Bei seiner Ankündigung in der vergangenen Woche hatte der als Kim Schmitz geborene Kim Dotcom erste Details zum Start seines neuen Cloud-Service angekündigt. Demnach sollte jeder Nutzer 100 GB Speicherplatz erhalten. Zudem soll es eine On-The-Fly-Verschlüsselung, die Möglichkeit zur Synchronisation der Daten auf mehreren Geräten sowie keinerlei Einschränkungen beim Datentransfer geben. Es wurde dabei auch vermutet, dass der Dienst in seiner Basis-Version kostenfrei sein wird, wohinter aber wohl noch ein großes Fragezeichen steht.

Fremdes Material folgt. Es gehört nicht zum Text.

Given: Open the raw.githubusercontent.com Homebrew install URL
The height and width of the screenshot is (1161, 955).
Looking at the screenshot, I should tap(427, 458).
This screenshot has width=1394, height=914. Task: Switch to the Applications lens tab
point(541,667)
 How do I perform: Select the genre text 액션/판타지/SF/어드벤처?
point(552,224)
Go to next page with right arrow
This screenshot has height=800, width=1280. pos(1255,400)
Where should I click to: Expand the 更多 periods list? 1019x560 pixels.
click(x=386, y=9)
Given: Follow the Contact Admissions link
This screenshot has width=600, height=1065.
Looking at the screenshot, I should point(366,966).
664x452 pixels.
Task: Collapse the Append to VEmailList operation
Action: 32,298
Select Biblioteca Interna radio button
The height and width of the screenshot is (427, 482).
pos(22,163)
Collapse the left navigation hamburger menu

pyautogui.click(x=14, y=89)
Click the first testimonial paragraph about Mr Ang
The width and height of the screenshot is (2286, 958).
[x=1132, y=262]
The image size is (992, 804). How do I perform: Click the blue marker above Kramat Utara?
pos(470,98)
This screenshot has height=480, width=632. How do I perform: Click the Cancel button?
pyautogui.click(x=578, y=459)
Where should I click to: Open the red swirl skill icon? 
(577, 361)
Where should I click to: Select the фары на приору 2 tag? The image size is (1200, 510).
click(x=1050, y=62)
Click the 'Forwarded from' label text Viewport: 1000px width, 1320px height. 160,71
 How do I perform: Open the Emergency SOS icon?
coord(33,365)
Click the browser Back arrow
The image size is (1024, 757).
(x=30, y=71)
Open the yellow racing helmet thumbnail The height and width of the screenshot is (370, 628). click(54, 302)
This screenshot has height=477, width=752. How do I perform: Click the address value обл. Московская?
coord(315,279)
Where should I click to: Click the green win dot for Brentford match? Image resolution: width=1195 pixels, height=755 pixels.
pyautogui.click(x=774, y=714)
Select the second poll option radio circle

Inzwischen wurden weitere Details bekannt. Demnach wird es sich um einen Relaunch des früheren Megaupload handeln, das im Januar 2012 in einer aufsehen erregenden Aktion geschlossen wurde. Als Starttermin des neuen alten Dienstes wird der 5. Jahrestag der zwangsweisen Stilllegung genannt, was bedeutet, dass es am 20. Januar 2017 losgehen wird. Im Zuge des Neustarts sollen die "meisten Megaupload Konten neu aufgesetzt" werden und zudem "Premium Privilegien" erhalten. Bei den verwendeten Techniken soll es sich um eine völlige Neuentwicklung handeln, wobei Kim Dotcom verspricht, dass keine Legacy-Codes genutzt werden. Laut den Ankündigungen sollen "keine Server in den Vereinigten Staaten oder Domains unter US-Kontrolle" zum Einsatz kommen. Die Bezahlung der fälligen Abos soll in der umstrittenen und schlecht nachverfolgbaren Internet-Währung Bitcoin erfolgen. Und auch einen neuen Namen wird es wohl geben: MegaNet. Wer Kim Dotcom auf Twitter folgt, soll zudem die Möglichkeit erhalten, über einen Coupon als Beta-Tester zu fungieren und einen frühzeitigen Zugriff auf den Dienst zu bekommen.

Die zahlreichen Aussagen werfen allerdings durchaus Fragen auf. Das fängt bereits bei der Finanzierung an, denn wenn den im ersten Schritt angestrebten 100 Millionen Nutzern jeweils (theoretische) 100 GB an Kapazität zur Verfügung stehen sollen, dann erfordert das eine gewaltige Infrastruktur, die es ganz sicher nicht zum Nulltarif gibt. Wie der finanziell inzwischen sicher nicht mehr auf Rosen gebettete Dotcom die notwendigen Summen aufbringen will, ist unklar. Unklar ist auch, wie der Zugriff auf die früher gespeicherten Daten erfolgen soll. Das ist einerseits ein rechtliches Problem, denn die entsprechenden Festplatten befinden sich wohl teilweise noch in den Händen der Justiz. Hinzu kommen mögliche technische Probleme, denn einige IT-Experten hatten bereits vor geraumer Zeit darauf hingewiesen, dass die Daten aufgrund der jahrelangen Lagerung ohne Stromversorgung und unter nicht unbedingt optimalen Bedingungen möglicherweise unrettbar verloren sind.

Es bleicht also abzuwarten, ob die Ankündigungen von Kim Dotcom - darunter auch die, es wieder zum "Tech Milliardär" zu schaffen - tatsächlich in die Tat umgesetzt werden. Und wie lange das Abenteuer dann dieses mal gut geht.

Meinung des Autors: Kim Dotcom ist nicht nur ein Mann der Tat, sondern auch der Worte. Und davon gibt es aktuell reichlich, denn es wird nicht weniger als ein nahezu vollständiger Neustart des ebenso umstrittenen wie geschlossenen Speicherdienstes Megaupload angekündigt. Jetzt bleiben etwas über 5 Monate, um die vollmundigen Ankündigungen auch umzusetzen. Wer glaubt daran?